We all know that computers are becoming increasingly parallel. The latest generation of x86 processors have 12 cores and Intel recently announced an experimental 48 core processor. A lot of attention has focussed on the associated reductions in clock speeds which makes software run slower, but less attention has focussed on other issues such as changes in the amounts of cache available and more contention for memory bandwidth.
The fact is that access to memory is fast becoming the scarce resource, rather than CPU cycles. Most mathematical algorithms in the NAG Library (and other similar software) are designed for ease-of-use with the user passing in a collection of data structures describing the problem to be solved and the routine only exiting when it has calculated the answer or an error is encountered. However we do have a number of routines which take a different approach, called reverse communication. Here, the user provides some initial data and when the routine wants more it stops. State is preserved between calls but the routine never "sees" all the input data at once. An example is f11be which solves a sparse system of equations Ax=b. Instead of supplying A and b explicitly, the routine stops when it needs information like the value of Au where u is an intermediate estimate of the solution.

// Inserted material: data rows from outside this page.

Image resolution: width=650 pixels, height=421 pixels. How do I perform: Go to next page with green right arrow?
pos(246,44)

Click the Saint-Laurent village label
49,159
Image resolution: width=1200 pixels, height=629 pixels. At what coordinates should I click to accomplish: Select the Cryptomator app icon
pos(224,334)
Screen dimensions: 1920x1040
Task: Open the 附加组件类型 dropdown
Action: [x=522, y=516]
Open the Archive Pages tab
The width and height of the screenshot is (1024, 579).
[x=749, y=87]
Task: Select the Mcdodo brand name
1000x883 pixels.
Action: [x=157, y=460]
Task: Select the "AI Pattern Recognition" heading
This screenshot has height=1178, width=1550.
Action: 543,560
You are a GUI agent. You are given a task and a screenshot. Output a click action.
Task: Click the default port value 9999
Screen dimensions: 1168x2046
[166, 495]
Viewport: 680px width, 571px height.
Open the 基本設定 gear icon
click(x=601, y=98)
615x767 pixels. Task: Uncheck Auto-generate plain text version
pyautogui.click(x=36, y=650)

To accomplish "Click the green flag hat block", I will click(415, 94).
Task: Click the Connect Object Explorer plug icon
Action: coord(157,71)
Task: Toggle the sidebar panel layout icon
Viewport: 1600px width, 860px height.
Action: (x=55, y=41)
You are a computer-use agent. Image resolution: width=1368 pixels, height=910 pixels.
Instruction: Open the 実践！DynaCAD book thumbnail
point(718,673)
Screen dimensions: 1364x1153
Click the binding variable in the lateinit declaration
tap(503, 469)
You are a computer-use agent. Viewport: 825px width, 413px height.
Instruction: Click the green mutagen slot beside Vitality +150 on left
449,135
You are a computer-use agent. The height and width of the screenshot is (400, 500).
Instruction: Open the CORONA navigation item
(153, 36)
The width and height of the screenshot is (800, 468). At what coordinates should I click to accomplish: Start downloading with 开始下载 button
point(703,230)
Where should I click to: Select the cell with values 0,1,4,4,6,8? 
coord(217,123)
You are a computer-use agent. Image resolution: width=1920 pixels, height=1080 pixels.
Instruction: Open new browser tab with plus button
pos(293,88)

There are two main advantages to this approach. First, the user can carry out other computations with the data while iterating over it, reducing memory access. Secondly, the user can represent thne data any way that they want, rather than being forced to use the layout mandated by the routine being called. Of course there are downsides too - the user may unwittingly choose a representation for their data which is very inefficient, and of course their program will be more complicated. Nevertheless this may be a much more efficient way of using libraries like ours in the future, and its possible that many of our new routines will follow this approach in years to come.